## [SELECTED EXCERPT]
The testimony later offered in support of the position that some of the club teams engage in "intercollegiate competition" was given by Brown's Assistant Athletic Director, Jeffrey Ward. Conceding his uncertainty, he testified that he believed that the following club teams might engage in substantial competition with varsity teams at other colleges: women's water polo, women's soccer, women's skiing, women's and coed sailing, and men's skiing. Trial Tr. 12/8/94 at 139-40. However, in addition to being unable to ascertain from the record which of the clubs' competitors were varsity teams, this Court has no way of determining the number of participants (with the exception of women's water polo) on each of these club teams. As Brown acknowledged in its answer to plaintiffs' interrogatories, club team rosters are not maintained by either the athletic department or the student activities office. Pls.' Ex. 1 at 6-7.

[30] While both men's and women's teams at the donor-funded level may operate at a disadvantage compared to university-funded teams, the burden of this status falls more heavily on women's teams. There was ample testimony that women's teams are less able than men's teams to raise necessary funds from private donations. Although defendants attributed this fund raising disparity to lack of effort on the part of women's coaches and teams, I find Coach Robert Rothenberg's explanation more persuasive. As head coach of both the men's and women's track teams, he testified that he and his staff worked equally hard to raise money for both teams but were never able to raise as much money on behalf of the women's team as they were able to raise for the men's team. He attributed this disparity to the financial bases available and to traditional patterns of giving, stating:

[The] women's track and field program at Brown started about 1978, the men's started about a hundred years before. When you look at the giving, you are not going to get major contributions [from] men or women that are in their twenties or thirties. Your biggest contributions will come from people that have raised their children, that are out, that have accumulated some money and are looking for [a] way to [give] back to the university in the sport that he or she participated in. I think traditionally men have probably controlled more of that money available in families. But for whatever the reason, there's a tremendous difference in the ability to fund raise for men and for women and I've been doing [it] for 13 years.

Trial Tr. 12/1/94 at 188-89.

[31] Kim Havell, the 1994-95 women's ski team captain illustrated this point:

Q: Have you enjoyed all of the aspects of competing to become a top-flight women's ski program at Brown?

A: I would say no to that in the sense that it's been a lot of โ€" it's hard to get everything together. Every year the captains have to put in a lot of work to make sure everyone knows when the races are, when we have to meet. All the details we have to worry about too, the team members have to consider. And it's not just set up, you go, you do the best you can[. Y]our mind is on the duties you have to the team, not just on competing and doing the best that you can.

Trial Tr. 9/29/94 at 75.

## [DATA BLOCK]

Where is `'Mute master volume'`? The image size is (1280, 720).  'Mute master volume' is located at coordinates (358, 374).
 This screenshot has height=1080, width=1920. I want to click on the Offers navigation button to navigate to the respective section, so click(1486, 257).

## [SHORT TASK]
In the excerpt about athletic teams at Brown, reproduce the passage that begins at the words "Q: Have you" and stops after the words "9/29/94 at 75.".

## [FULL SOLUTION]
Q: Have you enjoyed all of the aspects of competing to become a top-flight women's ski program at Brown?

A: I would say no to that in the sense that it's been a lot of โ€" it's hard to get everything together. Every year the captains have to put in a lot of work to make sure everyone knows when the races are, when we have to meet. All the details we have to worry about too, the team members have to consider. And it's not just set up, you go, you do the best you can[. Y]our mind is on the duties you have to the team, not just on competing and doing the best that you can.

Trial Tr. 9/29/94 at 75.